The deep loud roars of thunder grow silent and the lighting fades into the darkness. Rain slows to a gentle downpour as does his tears. His breathing now even and slow. Shoulders that were only a moment ago slumped over, now straight in perfect posture. I give him one more gentle squeeze before releasing him. He brings his fingers to his lips for a moment then places them on the engravement of the tombstone. Giving his wife and kids a kiss before returning back home. Standing up he scrubs his face from the last remaining tears.

Taking one final glance at the stone he turns and makes his way back to the palace. I don't follow him. He needs a moment of peace. A moment to collect himself before his current wife sees him. Lady Mai, a gracious woman. The ideal firelady. A perfect lady. "She's still nothing compared to you Katara." I breath out. "We miss you and the little ones everyday." Tracing my fingers over the engraved image of her and the children I feel the tears slide down my old wrinkled face.

Hokoda had engraved a picture of his daughter holding a baby in her arms with her son and daughter sitting next to her. Underneath the words, 'Forever the heart of the water tribe and fire nation.' She may not have been born in the fire nation, she didn't even have the blood of a firebender, but no other fire lady had been loved and respected as she had. She raised this nation to greatness. She cared for the people and took care of them as if they were all her children. She did more than any firelady had done and would ever do. When she died, the fire nation mourned her loss. When they heard her children had died with her, every parent wept for those innocent precious children.

The children, they loved the rain. Probably even more than their mother. Young Lu Ten used to splash in every puddle pretending to be a fierce waterbender. While my little Kya used to drag me be the hand to dance with her in the rain. I can practically hear their laughter at the memory. I can feel a smile tugging at the corner of my lips, but more tears fall instead.

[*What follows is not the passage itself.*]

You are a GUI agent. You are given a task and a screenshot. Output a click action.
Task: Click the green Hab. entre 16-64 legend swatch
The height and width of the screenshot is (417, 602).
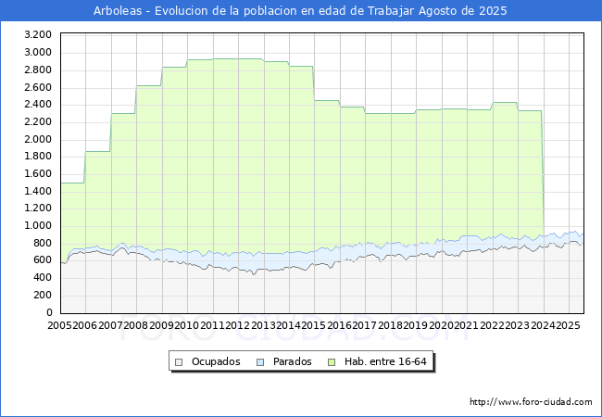(333, 361)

The tears of all the nations could be felt in the rain that fell those weeks that followed their deaths. They honored her memory in their tears, and it was in her loss that their was finally peace amongst the people.

Their deaths left a scar more painful and visible than the one on my nephew's face. This he can never recover from. For once, I can't help him.

He thought his marriage to Mai and the birth of their daughter would heal him and give him peace. Fill the hole Katara and the children left behind. He was wrong, seeing his daughter grow only makes his pain much worse. It is a reminder that he will never be able watch his other children grow up. He loves his daughter, she's the apple of his eye. His reason for living, but she still can't replace his other children. The same way Mai can't replace Katara.


	3. Chapter 3

_Mai_

With agitated hands I place the scroll back down on the desk before running them through my hair. Gritting my teeth and forcing my eyes shut, I try to block out the sound of the rain pattering on the window. I hate the rain. I hate that with every drop memories of blue eyes and tan skin crawl up my spine like the tip of dagger being dragged against my skin. Opening my eyes I lean back against the chair, hoping the painted dragons on the ceiling will erase her face.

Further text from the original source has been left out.